TSE

Welcome to The Sun's Eye, a journal of essays and reports on sundry topics gathered from interesting people in a variety of places.

We've taken our name from a poem by Yeats who, in his 1914 collection, Responsibilities, argued for the independence of intellectual and artistic elites from uneducated opinion and common preferences, and for the importance of contributing what one can afford to efforts one believes to be inherently worthwhile.

Although we’ll decline to claim for ourselves the status of elites, we do believe the pursuit of quality is worthy of educated and intelligent people in a democratic society, and we're just arrogant enough to think we're qualified to set ourselves up as arbiters of what's worth taking into consideration. Consider, then, TSE's debut offerings, all of which happen to have been contributed by regular participants in Slate Magazine's online forum, The Fray:

The Wheel Broken at the Cistern, by Phillip David, an educator in Oregon, who describes some of the distinctions between orthodox Christianity and Gnosticism, and explains why most people haven’t a clue about the latter.

Keeping Score, an on-the-scenes report from The Fray’s forum manager, Irving Snodgrass, on the political situation in Indonesia as that country approaches its first free elections.

Curtain Call, a column on theatre by actor, dramatist, and writer Adrianne Call, who reviews a performance of G. B. Shaw's Heartbreak House at the Washington Stage Guild in D.C.

Simple Solutions, a column on politics and the economy by Jay Ackroyd, a New York businessman, who explains why scrapping the corporate income tax would be fair, and why the status quo is not.

In issues to come, we hope to be able to print your letters (to thesunseye@hotmail.com) responding to what you read here: your dissent, assent, and additions to the cases made.

We also welcome readers’ proposals to debate at length the authors we've published. Final decisions regarding challenges to debate will, of course, be the authors'; however, the editors will entertain all well written counter-arguments as "unilateral" responses (which will, of course, be edited for conciseness where necessary), and authors will always have the option of answering at their convenience.

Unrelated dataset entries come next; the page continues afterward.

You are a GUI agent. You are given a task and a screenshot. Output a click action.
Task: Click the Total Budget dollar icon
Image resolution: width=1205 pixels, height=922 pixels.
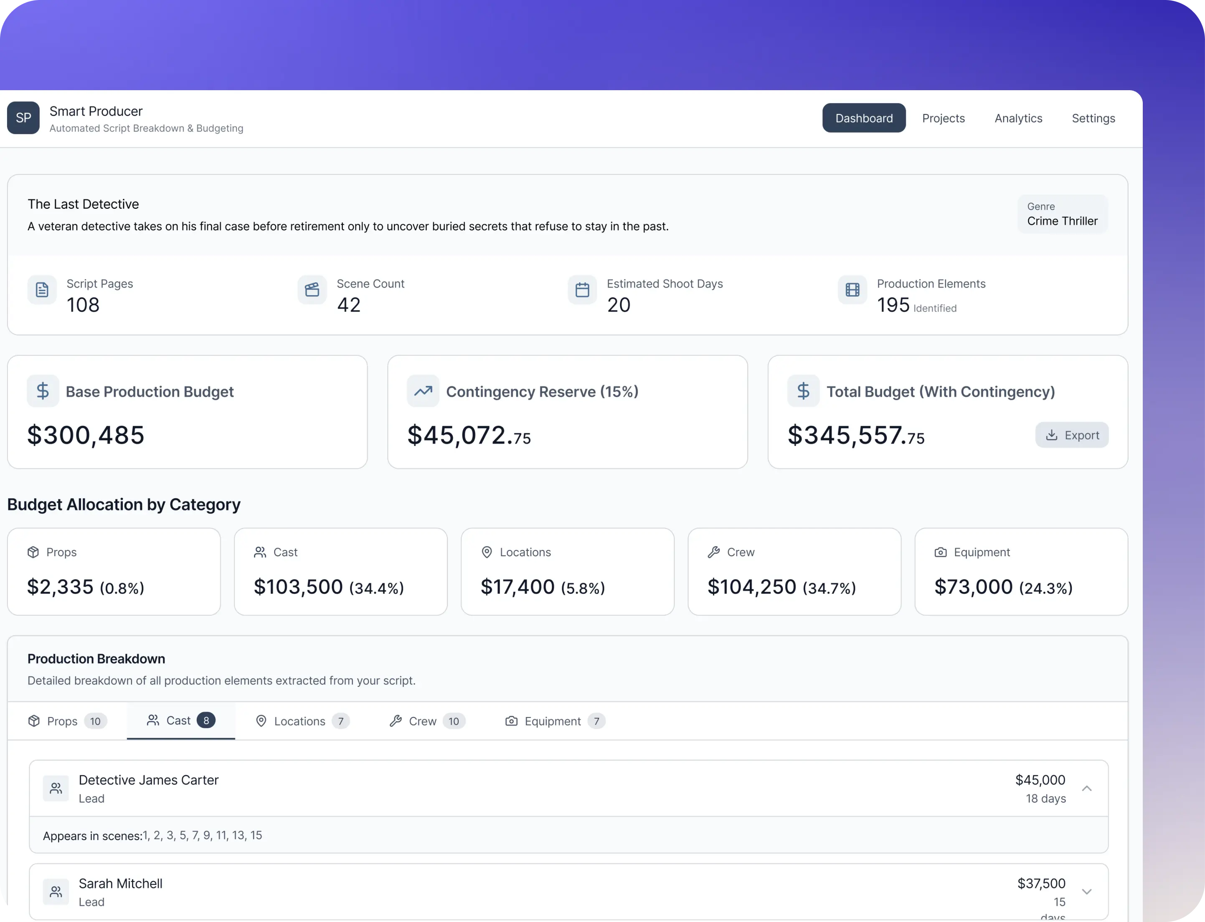[803, 391]

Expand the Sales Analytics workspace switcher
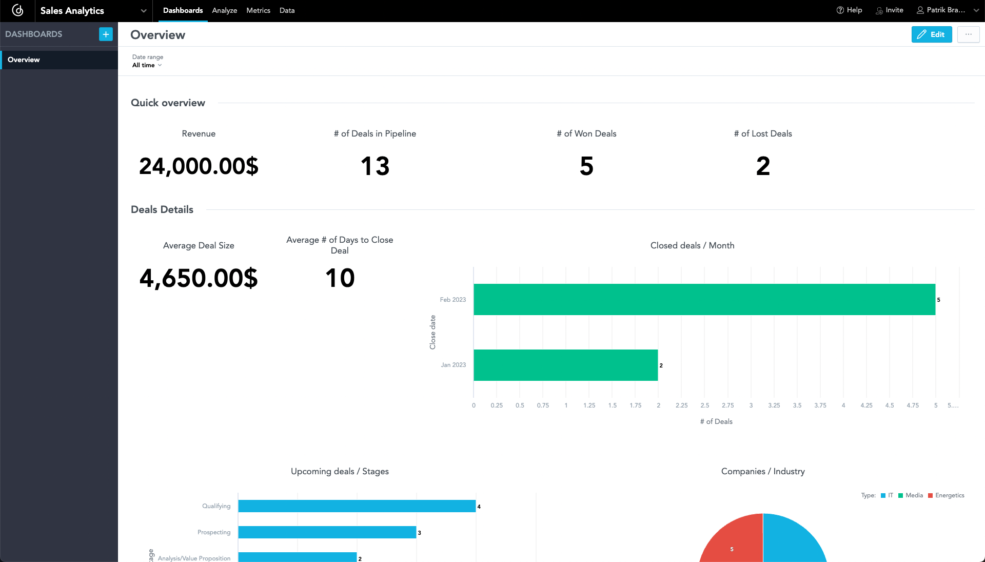[x=143, y=10]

We hope you'll check our site every week or two, as we'll be staggering content. Letters may be uploaded fairly frequently, and correspondents who supply us with late-breaking news will (we hope) be published quickly. Please advise us of any technical problems you might have seeing the site or printing out articles; we’ll consult the appropriate gurus for help in making things better.

Our next issue will focus on education. Look for articles by Cyndi Hughes and Phillip David, who teach public school in Arkansas and Oregon, respectively. Their stories tell how very different states—small and heavily rural, wealthier and increasingly high-tech—have come to grips with the need for education reform, and they offer some telling, ground-level analysis of the potential for success or failure of this venture that has become critically important to citizens all over the US, especially during the last decade.

Again we welcome you—and your thoughts—to The Sun's Eye.

J. Crohn & T. Corley,

Editors


To a Wealthy Man who promised a second Subscription to the Dublin Municipal Gallery if it were proved the People wanted Pictures

You gave, but will not give again
Until enough of Paudeen's pence
By Biddy's halfpennies have lain
To be 'some sort of evidence,'
Before you'll put your guineas down,
That things it were a pride to give
Are what the blind and ignorant town
Imagines best to make it thrive.
What cared Duke Ercole, that bid
His mummers to the market-place,
What th' onion-sellers thought or did
So that his Plautus set the pace
For the Italian comedies?
And Guidobaldo, when he made
That grammar school of courtesies
Where wit and beauty learned their trade
Upon Urbino's windy hill,
Had sent no runners to and fro
That he might learn the shepherds' will.
And when they drove out Cosimo,
Indifferent how the rancor ran,
He gave the hours they had set free
To Michelozzo's latest plan
For the San Marco Library,
Whence turbulent Italy should draw
Delight in Art whose end is peace,
In logic and in natural law
By sucking at the dugs of Greece.
Your open hand but shows our loss,
For he knew better how to live.
Let Paudeens play at pitch and toss,
Look up in the sun's eye and give
What the exultant heart calls good
That some new day may breed the best
Because you gave, not what they would,
But the right twigs for an eagle's nest!